The larger breast phenomenon is only the tip of this chemical iceberg. Serious illness and disruption of mammalian immune systems are additional byproducts of these chemicals. Obesity and diabetes have been directly connected to them as well. Recent studies on animals (tests I almost always oppose) show evidence of a link between POP exposure and insulin resistance syndrome, metabolic disorders that include type 2 diabetes (EHP 118:465-471; Ruzzin et al.) A highly alarming correlate is that obese and diabetic individuals have a far higher risk of getting cancer than people with lean physiques. A critical factor is that POPs are absorbed in fatty tissues. Ironically when obese persons lose weight they flood their blood and tissues with the POPs previously bound in fat. This is especially dangerous on a crash diet.

I was diagnosed in 2003 with multiple myeloma, a disease that has been linked to high levels of toxins. In 2005 I had myself tested for POPs and the levels were, in some cases, extremely high. The reason for my accumulation of these chemicals appears to be that during the late 1990s I ate large quantities of tuna and swordfish as well as other fish. In 1997 I had been diagnosed with chronic mercury poisoning. Again, best guess is the culprit was large predatory fish. The mercury levels came down within six-months of taking large fish off the menu. The POPs have half-lives of eight to 15 years and take decades to fully clear.

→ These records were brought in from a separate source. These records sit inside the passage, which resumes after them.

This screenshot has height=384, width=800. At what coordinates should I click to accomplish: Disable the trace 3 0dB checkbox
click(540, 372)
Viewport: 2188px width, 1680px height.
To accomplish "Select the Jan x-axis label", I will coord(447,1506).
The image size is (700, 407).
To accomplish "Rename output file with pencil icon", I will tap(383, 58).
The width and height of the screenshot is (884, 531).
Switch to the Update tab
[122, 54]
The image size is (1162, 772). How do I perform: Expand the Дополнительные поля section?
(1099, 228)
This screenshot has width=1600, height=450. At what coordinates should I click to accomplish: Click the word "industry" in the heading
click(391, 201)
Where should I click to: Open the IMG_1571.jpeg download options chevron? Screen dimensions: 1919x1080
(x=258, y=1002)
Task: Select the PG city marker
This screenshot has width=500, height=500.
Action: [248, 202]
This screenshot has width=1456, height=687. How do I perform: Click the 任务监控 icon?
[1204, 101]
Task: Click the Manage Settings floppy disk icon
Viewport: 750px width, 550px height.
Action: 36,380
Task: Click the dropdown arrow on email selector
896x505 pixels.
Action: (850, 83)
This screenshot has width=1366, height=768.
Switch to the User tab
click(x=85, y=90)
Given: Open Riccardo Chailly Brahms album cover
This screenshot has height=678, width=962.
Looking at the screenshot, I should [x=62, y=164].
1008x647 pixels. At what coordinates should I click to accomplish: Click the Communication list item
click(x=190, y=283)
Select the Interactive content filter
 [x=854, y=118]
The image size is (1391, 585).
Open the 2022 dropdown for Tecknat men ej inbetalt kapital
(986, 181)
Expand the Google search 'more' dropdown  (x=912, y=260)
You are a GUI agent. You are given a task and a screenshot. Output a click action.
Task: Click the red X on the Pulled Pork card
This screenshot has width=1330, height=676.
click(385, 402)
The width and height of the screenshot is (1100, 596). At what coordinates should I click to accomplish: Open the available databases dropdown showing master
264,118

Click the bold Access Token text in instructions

Today, through BlueVoice.org in collaboration with Elsa Nature Conservancy in Japan, I test dolphin meat for chemical pollutants. We virtually always find high levels of both POPs and heavy metals such as mercury. We publish these results both to educate human consumers of fish and to argue that eating dolphin meat, with the high contaminant levels, is a health hazard. We hope this will drive down demand for dolphin meat in Japan and worldwide.

It is not only the females of species that are affected. In mammals as diverse as alligators, polar bears and human beings high levels of estrogen imitating POPs correlate with decreased sperm counts, reduced volume and quality of semen, depressed levels of the male hormone testosterone, and high levels of estrogens in both males and females. Reproductive failure in mammals including humans has reached alarming levels.

The impact of these chemicals does not stop with the immediate consumer. Women who inadvertently include PCBs in their diet pass them to their children in fat rich breast milk. The role of environmental chemicals in obesity is emerging from the realm of speculation to hard science. And more studies are in the works. The Presidential Task Force on Childhood Obesity and the National Institutes of Health (NIH) Strategic Plan recently acknowledged the problem. In 2011 the NIH launched a three-year effort to fund research exploring the role of environmental chemical exposures in obesity, type 2 diabetes mellitus, and metabolic disorders.

These studies and action to reverse the conversion of the world's waterways into chemical soups cannot come too soon. In the meantime there are steps you can take: choose fish that are no larger than an average dinner plate and trim away fat. Avoid farm-raised fish. They contain high levels of POPs. Choose lean cuts of meat and trim fat. Do not cook with lard or by frying.